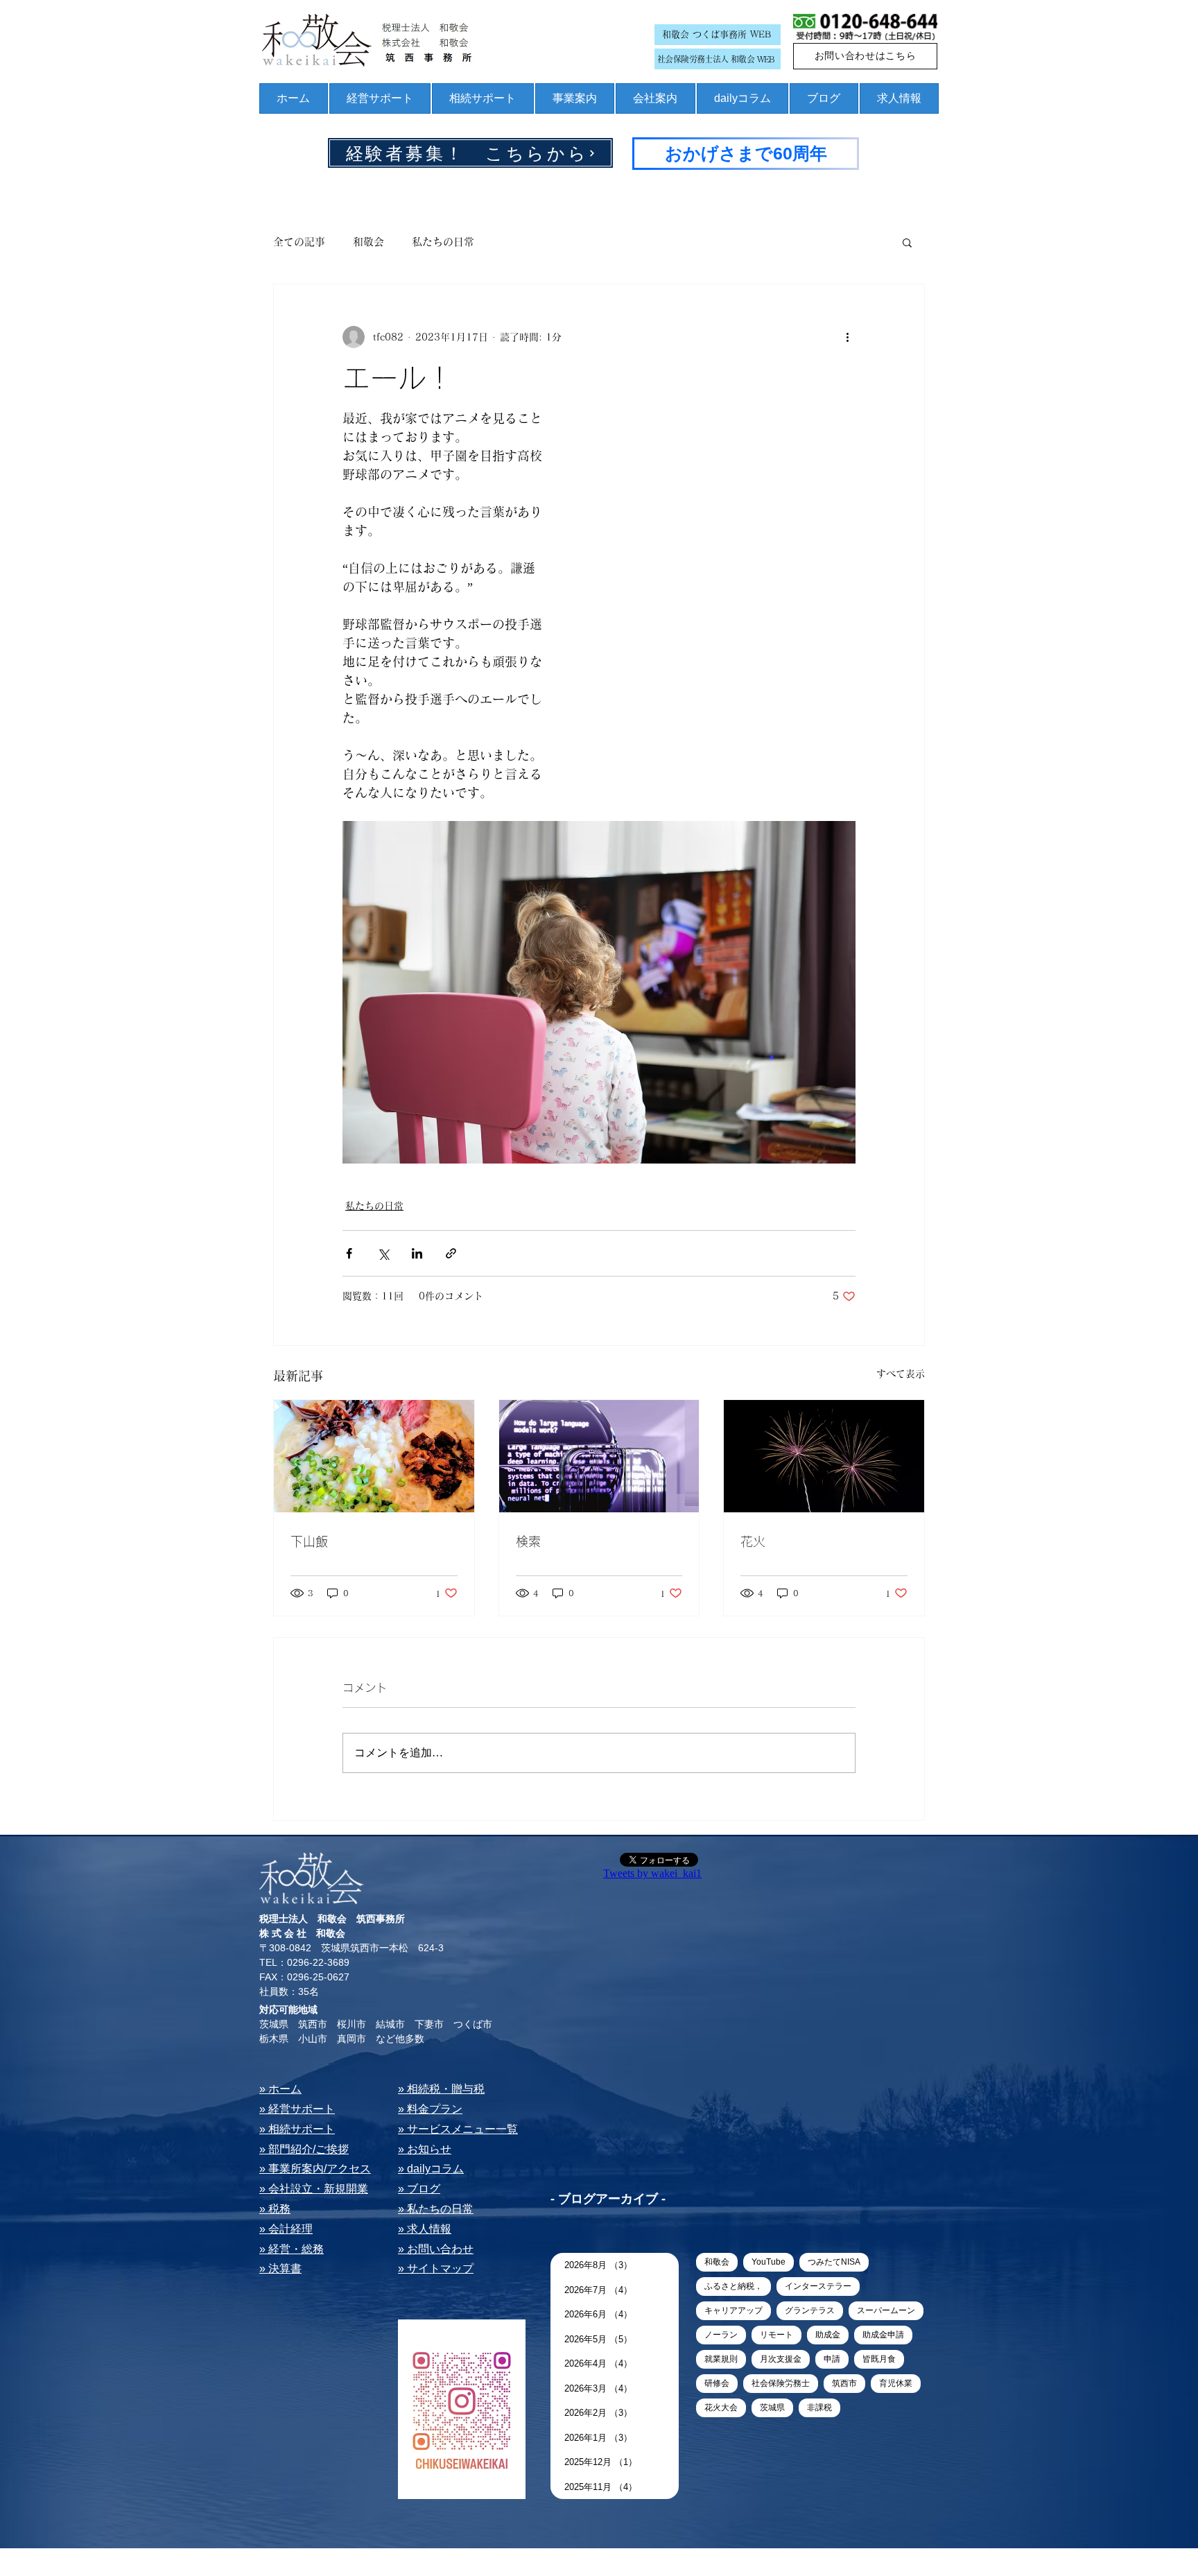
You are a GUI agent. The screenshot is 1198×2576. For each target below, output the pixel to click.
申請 (832, 2359)
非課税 (819, 2407)
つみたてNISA (834, 2262)
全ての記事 (299, 241)
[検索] (599, 1456)
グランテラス (810, 2310)
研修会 (716, 2383)
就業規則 (721, 2359)
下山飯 (309, 1541)
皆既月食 (879, 2359)
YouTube (768, 2262)
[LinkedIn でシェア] (417, 1253)
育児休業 (895, 2383)
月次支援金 (780, 2359)
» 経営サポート (297, 2109)
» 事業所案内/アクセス (315, 2169)
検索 (528, 1541)
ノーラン (721, 2335)
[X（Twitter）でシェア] (383, 1253)
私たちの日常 (443, 241)
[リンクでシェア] (451, 1253)
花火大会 (721, 2407)
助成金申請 (883, 2335)
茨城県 (772, 2407)
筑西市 (844, 2383)
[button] (907, 242)
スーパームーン (886, 2310)
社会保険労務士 (781, 2383)
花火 (752, 1541)
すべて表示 (900, 1373)
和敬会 (368, 241)
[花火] (824, 1456)
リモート (776, 2335)
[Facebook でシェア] (349, 1253)
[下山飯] (374, 1456)
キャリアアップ (733, 2310)
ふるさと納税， (733, 2286)
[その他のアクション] (847, 337)
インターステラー (818, 2286)
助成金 (827, 2335)
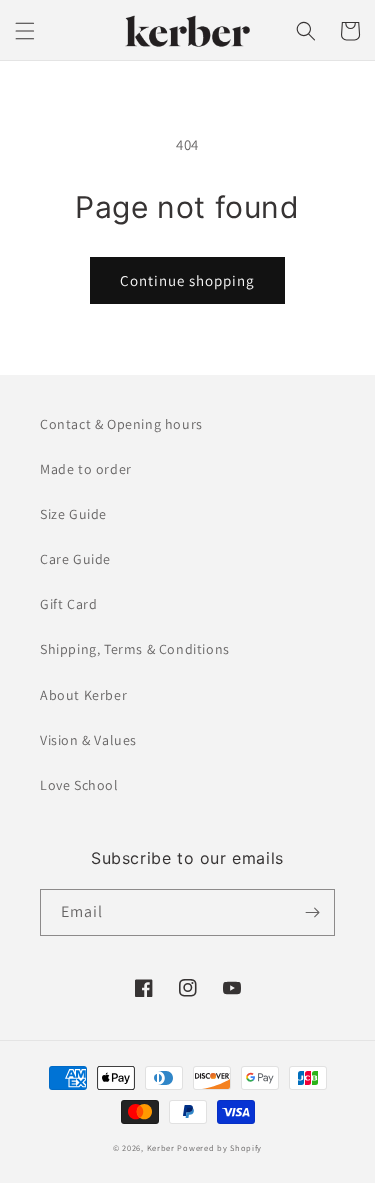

---

In the data above, please extract the lines from the first one through the line with "YouTube (768, 2262)", exactly, and keep pictures out.

You are a GUI agent. The screenshot is 1198×2576. For each target below, output the pixel to click.
申請 (832, 2359)
非課税 (819, 2407)
つみたてNISA (834, 2262)
全ての記事 (299, 241)
[検索] (599, 1456)
グランテラス (810, 2310)
研修会 (716, 2383)
就業規則 (721, 2359)
下山飯 (309, 1541)
皆既月食 (879, 2359)
YouTube (768, 2262)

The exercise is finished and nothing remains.